While all eyes were on the massive road collapsed in Charles Village , Howard County residents too suffered through an afternoon and evening of road closures due to widespread flooding.
No less than 27 roads were blocked or closed by 3:30 p.m. for swift moving water across the county. Columbia and surrounding communities received 5.94 inches of rain Wednesday, which totaled more than 7 inches after Tuesday’s downpour.
Longtime residents know Historic Ellicott City is one of the first throughways to close in Howard County given its low-lying proximity to the Patapsco River.
But Lawrence Fasick, a 50-year-old photographer living in Laurel, didn’t expect fish to be swimming across his backyard.
“It was scary,” Fasick said. “Fish were flopping all over the place on the ground.”

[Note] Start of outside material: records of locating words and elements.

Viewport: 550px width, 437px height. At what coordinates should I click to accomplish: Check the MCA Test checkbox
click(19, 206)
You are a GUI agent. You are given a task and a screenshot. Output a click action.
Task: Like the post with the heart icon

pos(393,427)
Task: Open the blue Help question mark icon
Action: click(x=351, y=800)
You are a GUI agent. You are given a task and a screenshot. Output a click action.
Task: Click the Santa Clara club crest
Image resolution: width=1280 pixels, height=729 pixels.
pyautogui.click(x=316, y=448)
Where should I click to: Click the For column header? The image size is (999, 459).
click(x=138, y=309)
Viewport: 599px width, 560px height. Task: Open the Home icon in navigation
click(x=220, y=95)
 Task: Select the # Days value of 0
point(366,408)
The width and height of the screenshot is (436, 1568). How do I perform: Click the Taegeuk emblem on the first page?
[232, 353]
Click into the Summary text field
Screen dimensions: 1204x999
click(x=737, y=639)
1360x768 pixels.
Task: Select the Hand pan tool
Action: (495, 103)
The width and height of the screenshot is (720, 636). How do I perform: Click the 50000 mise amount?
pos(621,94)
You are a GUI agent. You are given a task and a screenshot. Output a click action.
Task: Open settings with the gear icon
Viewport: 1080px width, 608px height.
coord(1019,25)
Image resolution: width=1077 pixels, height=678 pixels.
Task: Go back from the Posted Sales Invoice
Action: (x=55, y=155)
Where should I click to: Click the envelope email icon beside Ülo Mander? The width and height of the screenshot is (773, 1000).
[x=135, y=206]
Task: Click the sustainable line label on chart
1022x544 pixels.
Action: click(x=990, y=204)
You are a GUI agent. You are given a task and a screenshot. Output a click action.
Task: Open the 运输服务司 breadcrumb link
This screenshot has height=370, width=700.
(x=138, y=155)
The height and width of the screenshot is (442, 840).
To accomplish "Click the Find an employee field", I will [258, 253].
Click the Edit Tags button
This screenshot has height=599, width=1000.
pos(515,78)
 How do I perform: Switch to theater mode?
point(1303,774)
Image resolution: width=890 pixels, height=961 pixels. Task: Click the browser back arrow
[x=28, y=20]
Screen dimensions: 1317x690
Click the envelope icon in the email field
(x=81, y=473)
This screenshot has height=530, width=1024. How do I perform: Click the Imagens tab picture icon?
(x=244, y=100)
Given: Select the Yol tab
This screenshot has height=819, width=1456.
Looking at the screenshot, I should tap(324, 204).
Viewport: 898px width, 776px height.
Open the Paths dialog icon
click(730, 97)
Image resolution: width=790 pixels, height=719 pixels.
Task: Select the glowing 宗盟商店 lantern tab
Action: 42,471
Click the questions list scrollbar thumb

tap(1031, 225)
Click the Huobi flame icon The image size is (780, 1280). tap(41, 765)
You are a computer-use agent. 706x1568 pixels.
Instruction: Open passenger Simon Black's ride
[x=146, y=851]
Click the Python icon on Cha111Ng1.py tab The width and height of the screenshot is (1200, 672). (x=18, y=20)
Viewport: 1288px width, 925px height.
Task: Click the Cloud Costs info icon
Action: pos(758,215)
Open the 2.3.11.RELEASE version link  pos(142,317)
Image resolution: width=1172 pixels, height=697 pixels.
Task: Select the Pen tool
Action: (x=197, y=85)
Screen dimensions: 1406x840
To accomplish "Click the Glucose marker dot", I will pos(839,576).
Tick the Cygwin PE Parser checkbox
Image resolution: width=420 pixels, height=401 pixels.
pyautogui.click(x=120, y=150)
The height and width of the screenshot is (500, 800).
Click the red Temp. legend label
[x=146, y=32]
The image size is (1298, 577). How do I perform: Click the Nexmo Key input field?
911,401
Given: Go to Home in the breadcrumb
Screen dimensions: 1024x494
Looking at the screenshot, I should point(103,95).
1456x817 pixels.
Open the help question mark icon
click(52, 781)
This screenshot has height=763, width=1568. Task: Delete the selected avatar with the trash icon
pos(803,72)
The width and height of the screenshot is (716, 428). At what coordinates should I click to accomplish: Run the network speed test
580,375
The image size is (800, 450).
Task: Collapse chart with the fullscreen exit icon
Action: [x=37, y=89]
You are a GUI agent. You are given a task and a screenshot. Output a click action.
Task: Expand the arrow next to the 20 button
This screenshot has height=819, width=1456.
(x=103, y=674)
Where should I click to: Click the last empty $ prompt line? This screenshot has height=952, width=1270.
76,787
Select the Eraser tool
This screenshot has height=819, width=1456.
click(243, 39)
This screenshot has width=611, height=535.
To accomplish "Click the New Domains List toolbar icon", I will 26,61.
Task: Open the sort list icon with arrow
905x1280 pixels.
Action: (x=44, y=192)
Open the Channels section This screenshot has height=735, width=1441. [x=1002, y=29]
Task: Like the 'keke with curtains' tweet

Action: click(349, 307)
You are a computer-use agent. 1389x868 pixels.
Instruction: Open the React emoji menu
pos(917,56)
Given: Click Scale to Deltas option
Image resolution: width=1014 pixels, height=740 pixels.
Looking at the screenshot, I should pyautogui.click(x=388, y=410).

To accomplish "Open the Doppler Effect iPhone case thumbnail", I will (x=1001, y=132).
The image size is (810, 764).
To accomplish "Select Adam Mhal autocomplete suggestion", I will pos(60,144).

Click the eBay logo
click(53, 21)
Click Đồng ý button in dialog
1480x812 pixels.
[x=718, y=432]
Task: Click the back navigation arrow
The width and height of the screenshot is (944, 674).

A normally quiet Patapsco River runoff is a picturesque setting for the veteran photographer but not Wednesday at his Gorman Road home.
“The water is flowing so hard trees are getting sucked up out of the ground,” Fasick said. “I felt bad because I couldn’t rescue every fish.”
Not far from Fasick, South Entrance Road near Route 29 southbound succumbed to the onslaught of showers.
"Due excessive traffic, my son and I could barely get into our apartment complex in which the entrance to the complex is adjacent to South Entrance Road,” Gwen Watson said. “I've here lived only three years however, I've never seen this type of flooding before.”
Rus VanWestervelt had to brave an afternoon commute from Centennial High School where he teaches English to his Towson home.
“I know the places to avoid in Ellicott City when we get heavy rains such as these, but driving along Route 40 and heading home to Towson, I was shocked to see the level of the water at this bridge,” VanWestervelt said. “All I could think was, ‘We've still got another 5 hours of heavy rains to go. How bad is this going to get?’ Driving home, I realized that it could get much worse, and very quickly.”